* EXERCISE PROMPT: Going through the entries below, work out how many lines have the string "will" in them. Give the number and nothing more.
>>>
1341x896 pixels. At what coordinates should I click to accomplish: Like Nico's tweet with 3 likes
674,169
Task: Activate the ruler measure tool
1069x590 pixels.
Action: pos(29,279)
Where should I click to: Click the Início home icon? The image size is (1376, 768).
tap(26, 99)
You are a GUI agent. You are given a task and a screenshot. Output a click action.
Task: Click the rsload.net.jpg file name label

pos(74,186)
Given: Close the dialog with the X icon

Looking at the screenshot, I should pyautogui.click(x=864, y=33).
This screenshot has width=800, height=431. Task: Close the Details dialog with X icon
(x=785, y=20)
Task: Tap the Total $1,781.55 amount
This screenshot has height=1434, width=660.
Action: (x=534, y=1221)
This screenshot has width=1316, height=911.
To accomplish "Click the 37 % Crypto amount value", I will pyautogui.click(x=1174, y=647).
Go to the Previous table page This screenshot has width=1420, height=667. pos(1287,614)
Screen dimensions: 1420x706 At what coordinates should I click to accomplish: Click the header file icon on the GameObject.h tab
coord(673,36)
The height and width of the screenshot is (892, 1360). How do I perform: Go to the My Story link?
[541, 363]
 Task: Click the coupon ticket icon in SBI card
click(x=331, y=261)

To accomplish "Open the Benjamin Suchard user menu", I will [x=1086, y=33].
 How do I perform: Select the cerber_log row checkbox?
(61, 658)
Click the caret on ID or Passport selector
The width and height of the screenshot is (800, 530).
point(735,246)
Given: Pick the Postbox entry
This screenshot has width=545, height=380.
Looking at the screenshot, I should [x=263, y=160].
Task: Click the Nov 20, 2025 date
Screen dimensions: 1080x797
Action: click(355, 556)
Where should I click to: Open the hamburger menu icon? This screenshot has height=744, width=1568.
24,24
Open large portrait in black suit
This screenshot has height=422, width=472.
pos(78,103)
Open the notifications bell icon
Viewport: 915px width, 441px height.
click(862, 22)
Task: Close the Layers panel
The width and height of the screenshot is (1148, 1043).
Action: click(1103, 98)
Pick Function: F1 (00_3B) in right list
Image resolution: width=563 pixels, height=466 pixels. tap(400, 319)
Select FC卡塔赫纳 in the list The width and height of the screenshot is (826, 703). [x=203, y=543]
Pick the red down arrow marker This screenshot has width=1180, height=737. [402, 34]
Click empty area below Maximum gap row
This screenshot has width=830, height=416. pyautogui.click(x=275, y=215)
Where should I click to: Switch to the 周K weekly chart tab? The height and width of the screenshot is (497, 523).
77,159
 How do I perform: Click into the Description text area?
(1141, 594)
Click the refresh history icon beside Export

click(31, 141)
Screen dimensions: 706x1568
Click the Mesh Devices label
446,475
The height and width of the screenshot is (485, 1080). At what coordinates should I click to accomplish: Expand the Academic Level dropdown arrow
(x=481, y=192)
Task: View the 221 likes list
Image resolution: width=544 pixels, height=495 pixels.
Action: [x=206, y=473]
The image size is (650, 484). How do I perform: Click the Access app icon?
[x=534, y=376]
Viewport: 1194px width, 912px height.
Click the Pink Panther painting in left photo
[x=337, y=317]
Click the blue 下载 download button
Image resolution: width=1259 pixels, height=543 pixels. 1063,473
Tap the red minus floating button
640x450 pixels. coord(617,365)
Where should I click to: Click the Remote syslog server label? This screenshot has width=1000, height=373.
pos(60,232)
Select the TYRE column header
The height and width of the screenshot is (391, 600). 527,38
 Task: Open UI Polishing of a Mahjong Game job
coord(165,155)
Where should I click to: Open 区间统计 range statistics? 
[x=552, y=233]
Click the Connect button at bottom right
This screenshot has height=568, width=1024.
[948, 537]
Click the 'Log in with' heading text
<<<
* WRITTEN REPLY: 2